3. Judgment shall be entered for the defendants against all plaintiffs on all claims in the complaint.

IT IS SO ORDERED.

. On or about December 11, 1995, the FDIC gave notice of its statutory succession to the RTC as receiver for HomeFed effective December 31, 1995.

. The plaintiffs go so far as to state that the Daly case acts as collateral estoppel in this action. This is not the case. The Daly decision did not address the issue of whether a district court has jurisdiction to hear claims for pension benefits which vested prior to FIRREA’s enactment where the claims were filed after the claims bar date.

. It is clear that FIRREA’s claims bar applies to claims which arose prior to the time the RTC took over as receiver for a financial institution. See ITM, 45 F.3d at 1284. However, the plaintiffs contend that the claims bar cannot apply to pension rights which vested prior to FIRREA’s enactment.

. The exact date when the claims arose is not relevant to this analysis as long as the claims arose after the enactment of FIRREA. The earliest the claims could have arisen in this case was the date when HomeFed suspended the Plan on August 22, 1991. This is after the date when FIRREA was enacted.

. Although pension benefits are protected rights, FIRREA’s claims bar can act to divest courts of jurisdiction regarding claims for vested pension *1098benefits. See Rosa v. Resolution Trust Corp., 938 F.2d 383, 393-94 (3rd Cir.), cert. denied, 502 U.S. 981, 112 S.Ct. 582, 116 L.Ed.2d 608 (1991).

. The defendant also argues that the FIRREA claims bar merely affects the remedy to which plaintiff is entitled, not the right, and because it does not do so in a manner that is unreasonable, arbitrary or oppressive, there can be no deprivation of plaintiffs' due process rights. See Mattson v. Dept. of Labor and Industries of Wash., 293 U.S. 151, 155, 55 S.Ct. 14, 16, 79 L.Ed. 251 (1934).

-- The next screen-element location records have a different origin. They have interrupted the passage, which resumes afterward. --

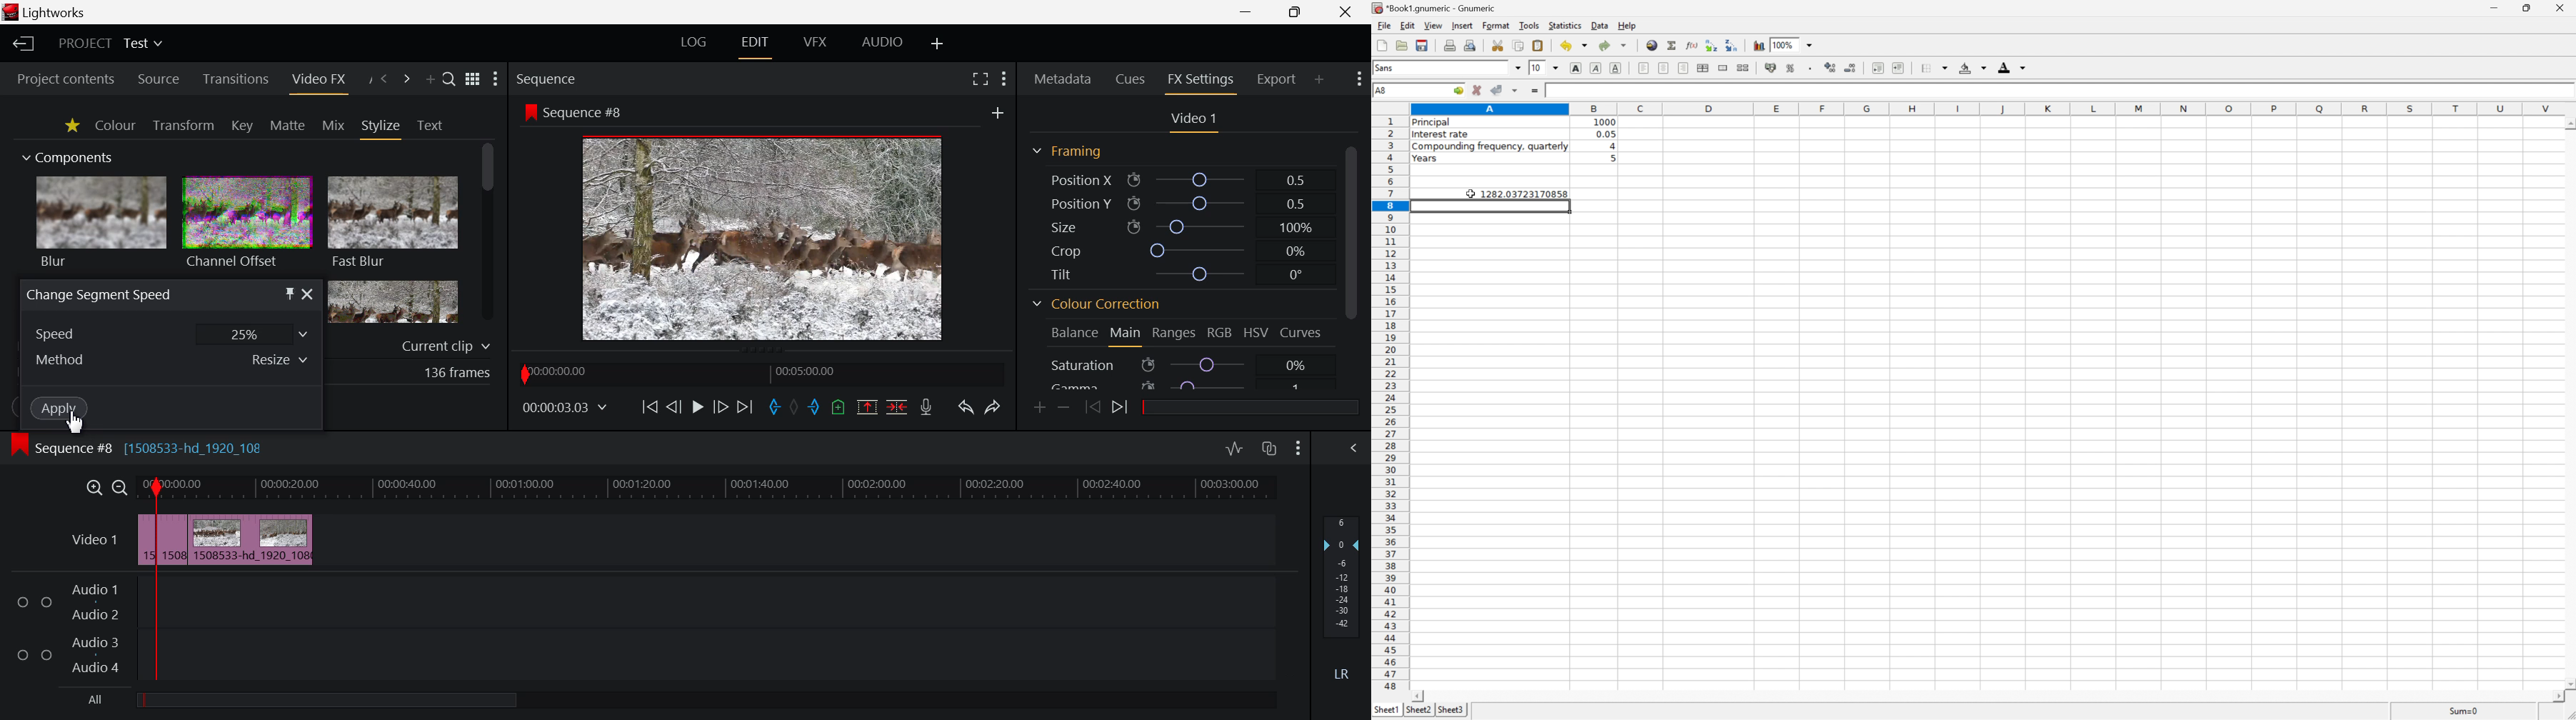  I want to click on bold, so click(1575, 67).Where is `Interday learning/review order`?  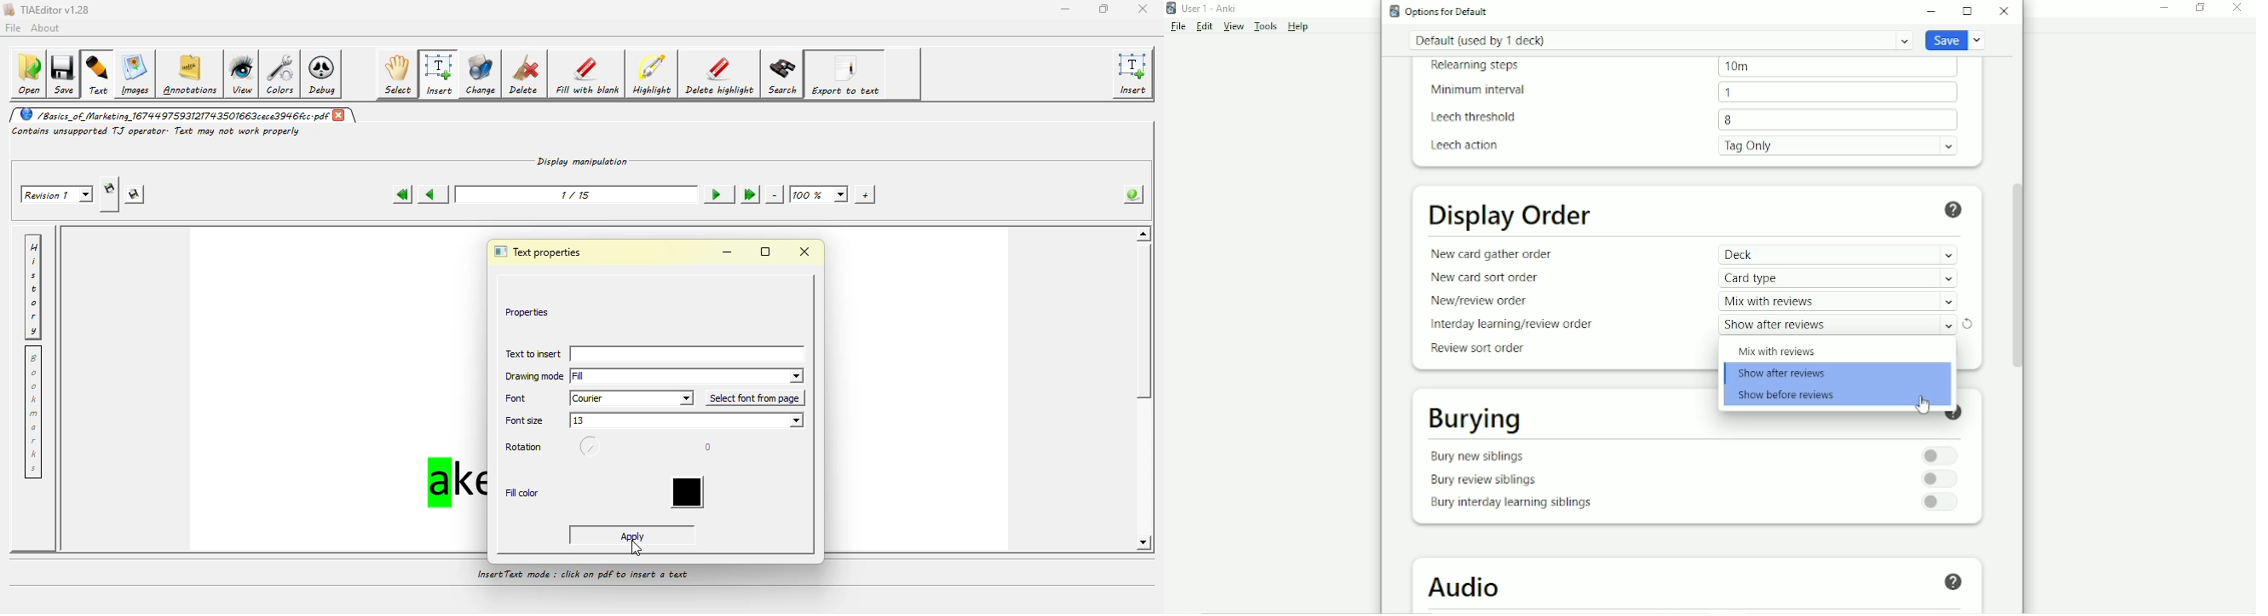 Interday learning/review order is located at coordinates (1510, 325).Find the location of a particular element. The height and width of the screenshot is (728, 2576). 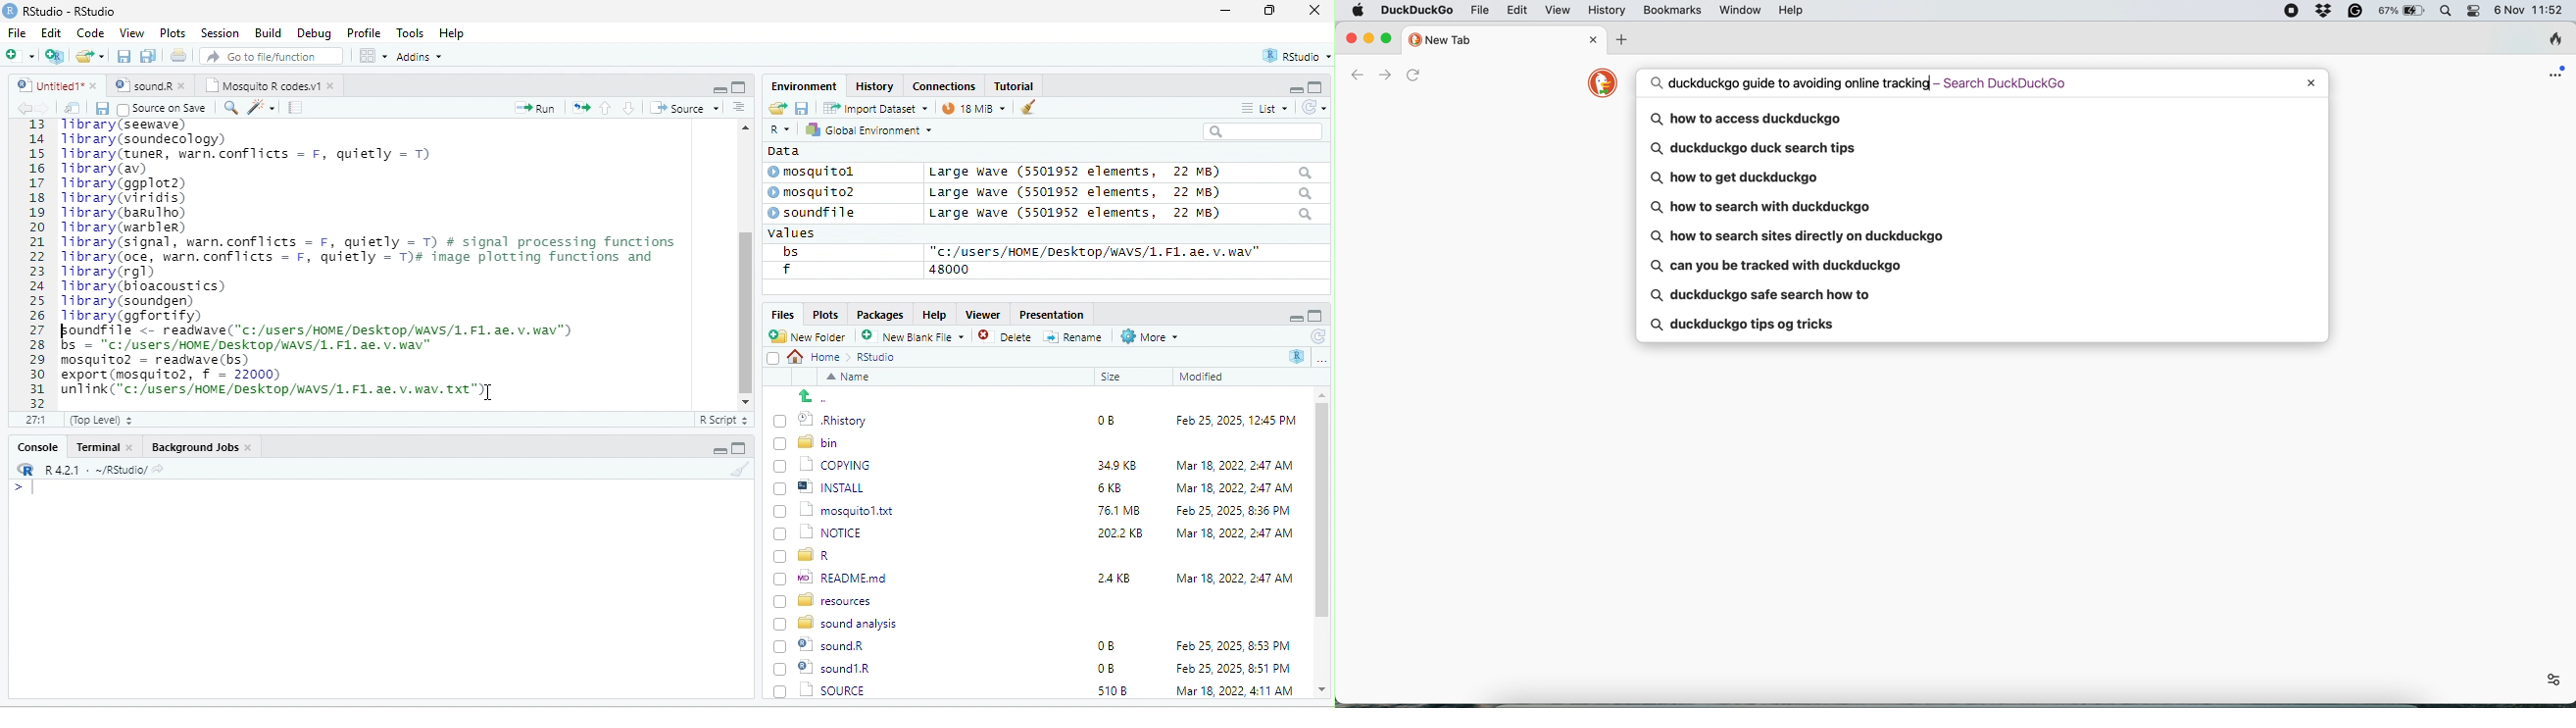

Presentation is located at coordinates (1050, 314).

. At oral argument plaintiffs’ counsel stated that he might seek to amend the complaint after conducting further discovery. However, discovery should be used to flesh out claims, not search for new ones. See PVM Redwood Co., Inc. v. United States, 686 F.2d 1327, 1331 (9th Cir.1982), cert. denied, 459 U.S. 1106, 103 S.Ct. 731, 74 L.Ed.2d 955 (1983). In addition, the plaintiffs have failed to show that discovery would produce any evidence of an equal protection violation. See Building and Const. Dept. v. Rockwell Intern., 7 F.3d 1487, 1496 (10th Cir.1993). The plaintiffs' counsel merely states in his Rule 56(f) declaration that he "believes” the discovery sought on the equal protection issue will establish that the RTC/FDIC has impermissibly preferred other claimants over plaintiffs and have selectively enforced the claims bar and jurisdiction provisions of FIRREA. (Supplemental Declaration of William Lancaster at ¶ 4). The court has discretion to deny Rule 56(f) relief. Conkle v. Jeong, 73 F.3d 909, 914 (9th Cir.1995). In this case, the plaintiffs’ counsel’s conclusory statement that he believes evidence of an equal protection violation exists does not require the court to deny or continue this motion to allow further discovery.